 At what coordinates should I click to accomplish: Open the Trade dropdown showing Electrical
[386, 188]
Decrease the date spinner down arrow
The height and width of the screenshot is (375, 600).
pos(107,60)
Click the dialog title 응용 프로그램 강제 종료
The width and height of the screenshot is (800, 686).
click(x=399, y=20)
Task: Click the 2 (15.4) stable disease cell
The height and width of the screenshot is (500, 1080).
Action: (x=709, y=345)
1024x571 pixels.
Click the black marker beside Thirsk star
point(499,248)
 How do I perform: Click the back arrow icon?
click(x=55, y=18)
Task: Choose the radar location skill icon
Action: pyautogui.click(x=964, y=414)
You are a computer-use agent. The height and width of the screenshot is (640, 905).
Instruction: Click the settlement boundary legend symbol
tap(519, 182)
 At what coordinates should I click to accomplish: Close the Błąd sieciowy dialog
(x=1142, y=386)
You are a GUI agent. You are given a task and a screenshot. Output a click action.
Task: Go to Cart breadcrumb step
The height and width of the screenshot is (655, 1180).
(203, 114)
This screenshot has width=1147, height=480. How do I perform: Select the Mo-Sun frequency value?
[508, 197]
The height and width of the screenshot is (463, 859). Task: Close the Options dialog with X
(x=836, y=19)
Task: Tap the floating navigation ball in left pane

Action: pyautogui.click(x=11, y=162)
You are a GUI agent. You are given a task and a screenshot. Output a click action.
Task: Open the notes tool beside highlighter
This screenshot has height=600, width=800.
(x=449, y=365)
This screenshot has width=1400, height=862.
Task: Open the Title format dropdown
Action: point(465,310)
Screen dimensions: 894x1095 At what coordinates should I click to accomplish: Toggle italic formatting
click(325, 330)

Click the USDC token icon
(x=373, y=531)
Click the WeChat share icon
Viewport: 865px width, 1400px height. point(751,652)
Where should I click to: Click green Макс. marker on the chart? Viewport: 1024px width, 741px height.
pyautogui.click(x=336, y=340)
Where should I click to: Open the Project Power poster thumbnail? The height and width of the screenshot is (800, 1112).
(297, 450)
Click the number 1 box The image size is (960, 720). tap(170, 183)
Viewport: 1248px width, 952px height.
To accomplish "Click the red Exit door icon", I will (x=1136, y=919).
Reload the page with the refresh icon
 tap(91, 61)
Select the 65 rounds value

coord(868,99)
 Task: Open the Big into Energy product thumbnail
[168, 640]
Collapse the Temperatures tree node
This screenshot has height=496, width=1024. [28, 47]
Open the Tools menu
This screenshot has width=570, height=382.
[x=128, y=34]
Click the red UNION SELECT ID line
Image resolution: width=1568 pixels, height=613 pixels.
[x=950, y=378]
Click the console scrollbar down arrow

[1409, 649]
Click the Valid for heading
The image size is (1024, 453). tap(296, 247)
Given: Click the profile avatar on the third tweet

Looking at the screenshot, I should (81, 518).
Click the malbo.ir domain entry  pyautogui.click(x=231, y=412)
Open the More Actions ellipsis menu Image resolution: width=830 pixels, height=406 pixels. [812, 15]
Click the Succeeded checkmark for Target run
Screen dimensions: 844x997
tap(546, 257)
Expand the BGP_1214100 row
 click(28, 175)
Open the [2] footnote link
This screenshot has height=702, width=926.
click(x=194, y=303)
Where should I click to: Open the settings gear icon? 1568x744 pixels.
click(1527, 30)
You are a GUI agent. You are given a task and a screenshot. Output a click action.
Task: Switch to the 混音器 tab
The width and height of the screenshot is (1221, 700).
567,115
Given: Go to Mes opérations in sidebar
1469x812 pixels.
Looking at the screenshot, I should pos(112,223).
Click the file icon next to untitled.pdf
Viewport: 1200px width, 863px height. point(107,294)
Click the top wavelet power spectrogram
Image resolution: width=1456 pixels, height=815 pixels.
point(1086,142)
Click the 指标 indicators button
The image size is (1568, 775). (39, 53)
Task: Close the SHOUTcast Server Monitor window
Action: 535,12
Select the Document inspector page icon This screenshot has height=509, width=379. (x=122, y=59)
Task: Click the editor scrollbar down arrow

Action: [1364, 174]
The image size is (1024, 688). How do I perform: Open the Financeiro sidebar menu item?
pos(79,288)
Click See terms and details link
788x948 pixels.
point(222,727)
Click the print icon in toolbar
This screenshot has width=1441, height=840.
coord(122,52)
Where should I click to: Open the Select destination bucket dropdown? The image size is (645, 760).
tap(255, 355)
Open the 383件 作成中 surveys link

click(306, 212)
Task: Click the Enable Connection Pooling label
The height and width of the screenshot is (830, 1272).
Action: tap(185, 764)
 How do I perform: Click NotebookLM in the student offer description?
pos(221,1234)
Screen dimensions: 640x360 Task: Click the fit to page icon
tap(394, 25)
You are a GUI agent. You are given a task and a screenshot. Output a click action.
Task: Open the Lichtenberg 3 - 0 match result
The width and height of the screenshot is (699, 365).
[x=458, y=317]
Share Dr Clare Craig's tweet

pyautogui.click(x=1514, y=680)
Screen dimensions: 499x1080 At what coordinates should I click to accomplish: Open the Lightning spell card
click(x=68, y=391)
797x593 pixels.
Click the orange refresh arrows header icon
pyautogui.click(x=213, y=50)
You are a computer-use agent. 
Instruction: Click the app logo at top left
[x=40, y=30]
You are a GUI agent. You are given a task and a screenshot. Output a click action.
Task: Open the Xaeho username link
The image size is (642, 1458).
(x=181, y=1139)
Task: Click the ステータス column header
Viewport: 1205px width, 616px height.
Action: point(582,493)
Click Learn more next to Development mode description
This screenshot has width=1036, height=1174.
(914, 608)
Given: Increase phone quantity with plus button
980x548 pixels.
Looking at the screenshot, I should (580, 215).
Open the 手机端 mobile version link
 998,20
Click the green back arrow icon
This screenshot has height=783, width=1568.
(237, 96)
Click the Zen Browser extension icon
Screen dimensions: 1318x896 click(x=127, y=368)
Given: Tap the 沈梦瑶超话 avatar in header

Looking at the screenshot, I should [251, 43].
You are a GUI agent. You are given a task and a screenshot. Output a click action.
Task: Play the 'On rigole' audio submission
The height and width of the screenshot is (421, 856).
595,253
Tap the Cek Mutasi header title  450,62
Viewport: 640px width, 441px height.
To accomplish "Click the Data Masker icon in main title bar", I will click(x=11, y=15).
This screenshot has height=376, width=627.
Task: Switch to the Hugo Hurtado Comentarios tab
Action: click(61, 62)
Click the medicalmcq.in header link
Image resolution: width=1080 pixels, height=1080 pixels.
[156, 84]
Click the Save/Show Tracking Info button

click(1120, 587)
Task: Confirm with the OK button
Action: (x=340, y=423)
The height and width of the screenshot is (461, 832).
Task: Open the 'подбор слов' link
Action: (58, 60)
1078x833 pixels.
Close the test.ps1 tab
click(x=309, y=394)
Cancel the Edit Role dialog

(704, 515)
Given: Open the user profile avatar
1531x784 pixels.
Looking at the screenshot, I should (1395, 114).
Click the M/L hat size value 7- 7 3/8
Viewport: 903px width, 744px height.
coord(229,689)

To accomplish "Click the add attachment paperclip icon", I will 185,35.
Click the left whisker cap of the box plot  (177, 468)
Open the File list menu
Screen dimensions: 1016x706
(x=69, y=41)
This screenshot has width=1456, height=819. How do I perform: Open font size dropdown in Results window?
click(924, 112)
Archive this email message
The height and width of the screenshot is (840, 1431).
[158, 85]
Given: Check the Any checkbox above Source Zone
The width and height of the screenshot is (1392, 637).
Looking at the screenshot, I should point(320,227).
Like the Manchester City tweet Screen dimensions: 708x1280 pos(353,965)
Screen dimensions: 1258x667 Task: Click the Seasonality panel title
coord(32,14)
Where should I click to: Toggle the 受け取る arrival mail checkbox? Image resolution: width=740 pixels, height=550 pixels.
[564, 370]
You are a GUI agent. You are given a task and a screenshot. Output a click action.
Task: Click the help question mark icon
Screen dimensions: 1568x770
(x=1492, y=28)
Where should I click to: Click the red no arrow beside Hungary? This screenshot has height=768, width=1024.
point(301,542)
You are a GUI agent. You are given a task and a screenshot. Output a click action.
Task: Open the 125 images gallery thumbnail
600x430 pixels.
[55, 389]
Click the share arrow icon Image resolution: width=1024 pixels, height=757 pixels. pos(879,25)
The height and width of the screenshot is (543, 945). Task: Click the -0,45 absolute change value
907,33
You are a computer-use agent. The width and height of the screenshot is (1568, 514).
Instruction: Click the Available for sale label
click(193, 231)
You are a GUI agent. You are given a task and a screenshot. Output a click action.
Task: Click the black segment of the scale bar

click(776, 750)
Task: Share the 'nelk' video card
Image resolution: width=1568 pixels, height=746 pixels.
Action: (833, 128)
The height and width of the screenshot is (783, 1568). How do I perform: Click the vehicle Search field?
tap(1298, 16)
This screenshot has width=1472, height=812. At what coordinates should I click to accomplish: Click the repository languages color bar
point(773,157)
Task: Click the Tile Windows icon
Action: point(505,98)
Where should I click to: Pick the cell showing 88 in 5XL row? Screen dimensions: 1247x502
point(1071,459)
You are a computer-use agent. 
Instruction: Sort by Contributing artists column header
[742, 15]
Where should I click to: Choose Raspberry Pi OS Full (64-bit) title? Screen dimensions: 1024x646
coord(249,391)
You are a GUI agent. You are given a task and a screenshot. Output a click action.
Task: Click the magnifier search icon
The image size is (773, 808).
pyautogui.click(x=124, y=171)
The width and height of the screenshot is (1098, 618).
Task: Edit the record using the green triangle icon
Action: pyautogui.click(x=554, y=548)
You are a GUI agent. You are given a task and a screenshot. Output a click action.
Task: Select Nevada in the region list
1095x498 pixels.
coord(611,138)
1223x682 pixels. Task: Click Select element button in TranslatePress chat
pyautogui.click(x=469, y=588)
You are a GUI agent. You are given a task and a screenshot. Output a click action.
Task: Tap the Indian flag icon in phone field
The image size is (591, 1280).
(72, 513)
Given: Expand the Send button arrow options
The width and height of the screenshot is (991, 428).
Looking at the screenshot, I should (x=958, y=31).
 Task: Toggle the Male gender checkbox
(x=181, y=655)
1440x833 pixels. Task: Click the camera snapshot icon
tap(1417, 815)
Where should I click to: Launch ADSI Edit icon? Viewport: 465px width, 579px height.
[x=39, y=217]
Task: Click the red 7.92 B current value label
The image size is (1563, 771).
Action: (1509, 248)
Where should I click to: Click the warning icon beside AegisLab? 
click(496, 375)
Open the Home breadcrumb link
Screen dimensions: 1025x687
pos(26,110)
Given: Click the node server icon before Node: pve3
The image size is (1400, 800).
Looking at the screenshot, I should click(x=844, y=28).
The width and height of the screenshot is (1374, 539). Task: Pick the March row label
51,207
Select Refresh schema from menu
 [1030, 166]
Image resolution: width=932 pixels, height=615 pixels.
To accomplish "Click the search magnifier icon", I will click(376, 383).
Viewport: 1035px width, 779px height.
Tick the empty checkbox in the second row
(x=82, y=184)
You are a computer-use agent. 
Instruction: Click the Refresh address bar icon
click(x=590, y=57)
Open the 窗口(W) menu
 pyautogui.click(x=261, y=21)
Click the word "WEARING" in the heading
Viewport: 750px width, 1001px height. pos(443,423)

WORK TO COMPLETE:
Would you copy, unchanged, the stretch of the records above that begins at the line containing "Where should I click to: Click the warning" and ends at the line containing "Given: Click the node", and only that?

ANSWER BOX:
Where should I click to: Click the warning icon beside AegisLab? 
click(496, 375)
Open the Home breadcrumb link
Screen dimensions: 1025x687
pos(26,110)
Given: Click the node server icon before Node: pve3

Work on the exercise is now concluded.